Are athlete blogs about to take a hit in 2009 during the current financial crisis? Not according to the two places that house close to 100 of them, who denied rumors of their demise.

Yardbarker, which has had over 80 athletes contribute blog postings since their inception, including the likes of Greg Oden, Rajon Rondo and Donovan McNabb, has recently made some fiscally-minded moves to prepare for a softer ad market in 2009. Though the company lays claim to the largest and most varied pool of athlete bloggers on the Net, it is also buoyed in large part by the Yardbarker Network, which supplies advertisements to 638 sports blogs across the Web.

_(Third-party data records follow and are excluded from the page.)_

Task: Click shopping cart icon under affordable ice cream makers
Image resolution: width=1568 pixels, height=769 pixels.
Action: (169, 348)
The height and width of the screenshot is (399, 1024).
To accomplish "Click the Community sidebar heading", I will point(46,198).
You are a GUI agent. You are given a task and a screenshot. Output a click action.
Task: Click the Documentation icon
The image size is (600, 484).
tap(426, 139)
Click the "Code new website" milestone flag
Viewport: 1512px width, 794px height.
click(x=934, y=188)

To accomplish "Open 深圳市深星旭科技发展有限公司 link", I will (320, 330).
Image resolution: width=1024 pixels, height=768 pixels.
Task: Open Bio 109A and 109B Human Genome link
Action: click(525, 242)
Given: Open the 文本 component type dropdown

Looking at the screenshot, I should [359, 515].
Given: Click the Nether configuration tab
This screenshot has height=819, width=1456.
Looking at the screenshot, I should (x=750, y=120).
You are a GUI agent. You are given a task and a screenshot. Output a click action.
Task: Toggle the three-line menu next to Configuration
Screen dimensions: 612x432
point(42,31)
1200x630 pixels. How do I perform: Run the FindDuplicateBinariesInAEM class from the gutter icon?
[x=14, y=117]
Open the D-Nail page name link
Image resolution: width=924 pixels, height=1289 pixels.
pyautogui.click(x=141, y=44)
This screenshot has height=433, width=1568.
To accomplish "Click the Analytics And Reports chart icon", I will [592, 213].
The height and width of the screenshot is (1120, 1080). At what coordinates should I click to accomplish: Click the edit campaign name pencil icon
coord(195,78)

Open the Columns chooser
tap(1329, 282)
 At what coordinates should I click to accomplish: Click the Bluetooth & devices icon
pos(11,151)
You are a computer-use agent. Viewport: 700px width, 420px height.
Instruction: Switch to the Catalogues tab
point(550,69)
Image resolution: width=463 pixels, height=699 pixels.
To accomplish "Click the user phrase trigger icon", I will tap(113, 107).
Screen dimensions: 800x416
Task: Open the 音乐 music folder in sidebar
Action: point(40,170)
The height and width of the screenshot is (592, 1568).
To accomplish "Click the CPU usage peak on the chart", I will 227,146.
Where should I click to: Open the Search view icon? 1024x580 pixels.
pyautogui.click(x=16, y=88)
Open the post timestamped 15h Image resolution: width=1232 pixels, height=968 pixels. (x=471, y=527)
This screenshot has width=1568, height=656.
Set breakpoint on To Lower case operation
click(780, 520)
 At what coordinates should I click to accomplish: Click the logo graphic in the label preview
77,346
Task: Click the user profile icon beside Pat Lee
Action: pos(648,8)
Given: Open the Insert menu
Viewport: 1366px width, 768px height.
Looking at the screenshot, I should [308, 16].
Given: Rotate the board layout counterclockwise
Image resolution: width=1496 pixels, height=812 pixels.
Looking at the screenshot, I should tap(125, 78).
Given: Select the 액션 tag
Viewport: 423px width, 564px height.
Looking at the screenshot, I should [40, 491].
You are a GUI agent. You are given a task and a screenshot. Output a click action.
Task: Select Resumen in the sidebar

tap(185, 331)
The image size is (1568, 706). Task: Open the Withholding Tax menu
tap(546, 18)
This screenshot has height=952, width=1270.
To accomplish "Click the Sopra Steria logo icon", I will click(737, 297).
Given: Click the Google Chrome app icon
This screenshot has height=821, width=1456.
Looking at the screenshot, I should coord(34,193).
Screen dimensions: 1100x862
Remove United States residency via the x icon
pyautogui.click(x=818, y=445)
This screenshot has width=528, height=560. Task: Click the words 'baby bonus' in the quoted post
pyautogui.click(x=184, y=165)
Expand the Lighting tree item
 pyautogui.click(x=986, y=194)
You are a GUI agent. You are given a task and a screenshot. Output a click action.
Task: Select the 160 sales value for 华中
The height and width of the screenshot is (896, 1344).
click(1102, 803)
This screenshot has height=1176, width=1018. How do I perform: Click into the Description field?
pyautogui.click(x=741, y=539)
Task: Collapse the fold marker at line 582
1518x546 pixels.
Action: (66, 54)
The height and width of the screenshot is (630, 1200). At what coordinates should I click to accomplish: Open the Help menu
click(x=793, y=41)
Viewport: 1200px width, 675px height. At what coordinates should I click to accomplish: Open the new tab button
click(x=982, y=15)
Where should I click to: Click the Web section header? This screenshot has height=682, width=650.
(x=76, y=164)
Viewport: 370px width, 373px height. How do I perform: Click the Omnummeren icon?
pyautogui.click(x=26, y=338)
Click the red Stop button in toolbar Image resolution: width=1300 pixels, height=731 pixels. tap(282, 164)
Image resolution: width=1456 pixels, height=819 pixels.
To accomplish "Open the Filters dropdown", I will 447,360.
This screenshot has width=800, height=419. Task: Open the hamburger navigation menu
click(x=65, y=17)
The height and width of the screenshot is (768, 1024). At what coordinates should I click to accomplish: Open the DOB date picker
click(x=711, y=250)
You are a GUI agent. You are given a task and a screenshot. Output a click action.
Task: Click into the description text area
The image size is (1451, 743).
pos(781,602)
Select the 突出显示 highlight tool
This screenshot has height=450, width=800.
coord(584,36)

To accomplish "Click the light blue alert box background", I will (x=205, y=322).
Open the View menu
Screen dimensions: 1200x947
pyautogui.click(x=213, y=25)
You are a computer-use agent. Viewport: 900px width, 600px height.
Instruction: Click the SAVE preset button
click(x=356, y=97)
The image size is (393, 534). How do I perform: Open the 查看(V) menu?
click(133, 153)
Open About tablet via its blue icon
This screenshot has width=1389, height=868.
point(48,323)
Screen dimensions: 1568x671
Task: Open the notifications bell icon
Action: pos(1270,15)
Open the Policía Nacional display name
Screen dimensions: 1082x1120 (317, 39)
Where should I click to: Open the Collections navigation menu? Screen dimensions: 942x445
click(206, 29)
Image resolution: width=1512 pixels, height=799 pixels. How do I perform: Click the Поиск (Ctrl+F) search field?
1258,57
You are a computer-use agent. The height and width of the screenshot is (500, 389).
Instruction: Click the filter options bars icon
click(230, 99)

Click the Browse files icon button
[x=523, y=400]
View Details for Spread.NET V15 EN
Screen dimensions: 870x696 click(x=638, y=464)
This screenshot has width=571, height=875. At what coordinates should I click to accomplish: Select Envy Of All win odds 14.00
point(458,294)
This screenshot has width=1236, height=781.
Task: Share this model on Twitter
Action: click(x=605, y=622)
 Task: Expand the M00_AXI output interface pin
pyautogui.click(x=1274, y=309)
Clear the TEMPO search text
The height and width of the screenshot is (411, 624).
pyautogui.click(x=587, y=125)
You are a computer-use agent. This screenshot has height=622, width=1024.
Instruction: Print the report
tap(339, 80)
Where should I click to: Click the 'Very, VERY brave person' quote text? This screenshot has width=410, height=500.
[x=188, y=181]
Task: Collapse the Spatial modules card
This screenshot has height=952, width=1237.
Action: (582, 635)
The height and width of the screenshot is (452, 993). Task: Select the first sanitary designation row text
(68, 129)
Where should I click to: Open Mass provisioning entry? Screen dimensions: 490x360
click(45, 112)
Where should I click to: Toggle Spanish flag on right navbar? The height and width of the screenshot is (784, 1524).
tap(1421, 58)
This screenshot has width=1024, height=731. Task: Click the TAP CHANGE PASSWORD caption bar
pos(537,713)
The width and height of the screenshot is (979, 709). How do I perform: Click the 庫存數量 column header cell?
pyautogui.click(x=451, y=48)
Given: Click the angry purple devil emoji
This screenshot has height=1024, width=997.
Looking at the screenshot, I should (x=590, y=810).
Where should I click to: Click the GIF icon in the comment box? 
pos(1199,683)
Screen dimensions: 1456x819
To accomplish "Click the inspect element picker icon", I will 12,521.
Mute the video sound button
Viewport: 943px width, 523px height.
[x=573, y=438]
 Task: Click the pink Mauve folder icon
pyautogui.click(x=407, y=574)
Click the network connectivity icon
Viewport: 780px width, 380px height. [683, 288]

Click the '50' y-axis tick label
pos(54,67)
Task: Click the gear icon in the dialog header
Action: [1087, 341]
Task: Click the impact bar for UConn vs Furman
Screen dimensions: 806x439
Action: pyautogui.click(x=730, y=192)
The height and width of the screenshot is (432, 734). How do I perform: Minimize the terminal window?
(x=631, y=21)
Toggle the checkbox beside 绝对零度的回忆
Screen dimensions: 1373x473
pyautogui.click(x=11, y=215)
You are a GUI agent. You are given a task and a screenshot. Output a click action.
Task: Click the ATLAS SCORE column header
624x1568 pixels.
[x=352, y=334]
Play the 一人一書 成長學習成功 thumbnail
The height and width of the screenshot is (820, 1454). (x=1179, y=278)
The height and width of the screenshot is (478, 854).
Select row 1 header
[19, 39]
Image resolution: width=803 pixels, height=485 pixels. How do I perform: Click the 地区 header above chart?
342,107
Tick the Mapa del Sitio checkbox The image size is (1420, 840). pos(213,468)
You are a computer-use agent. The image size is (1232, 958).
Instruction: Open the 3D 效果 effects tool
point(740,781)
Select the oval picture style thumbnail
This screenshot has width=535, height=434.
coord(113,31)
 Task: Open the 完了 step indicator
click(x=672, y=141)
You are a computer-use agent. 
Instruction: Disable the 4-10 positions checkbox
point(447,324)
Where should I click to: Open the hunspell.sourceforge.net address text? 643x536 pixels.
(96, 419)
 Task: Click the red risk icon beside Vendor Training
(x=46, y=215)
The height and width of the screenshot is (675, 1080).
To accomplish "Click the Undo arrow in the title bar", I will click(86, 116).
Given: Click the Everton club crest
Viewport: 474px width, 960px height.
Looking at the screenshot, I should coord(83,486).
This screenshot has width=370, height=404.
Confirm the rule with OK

"Market conditions are certainly tough right now but our business is on solid ground," said Yardbarker CEO Pete Vlastelica. "Our investors are supportive and despite the softer advertising market that everyone is anticipating in 2009, Yardbarker brings a lot of uniqueness to the table. We're in good shape to take advantage of all the great opportunities ahead."

Like Yardbarker, Weplay in part features athlete blogs, but its main catalyst is a youth sports social community.

In a recent phone conversation, Weplay CEO Steve Hansen said any rumors of the company being in trouble financially could be summed up with the slight variation of the famous Mark Twain quote:
"Reports of my demise have been greatly exaggerated." Hansen pointed to the multi-million dollar round of funding Weplay received in 2008. He also noted 2009 will only be "bigger and better" for the Web site.

So what do the rumors and responses mean?

First, that all sectors of sports, from MLB team payrolls to companies that have athletes Blackberrying in their blog posts, has been hit by the financial crisis.

Second, that if these companies were to belly up, there would be around 90 athlete blogs looking for a home. That's a pretty sizeable chunk of the market.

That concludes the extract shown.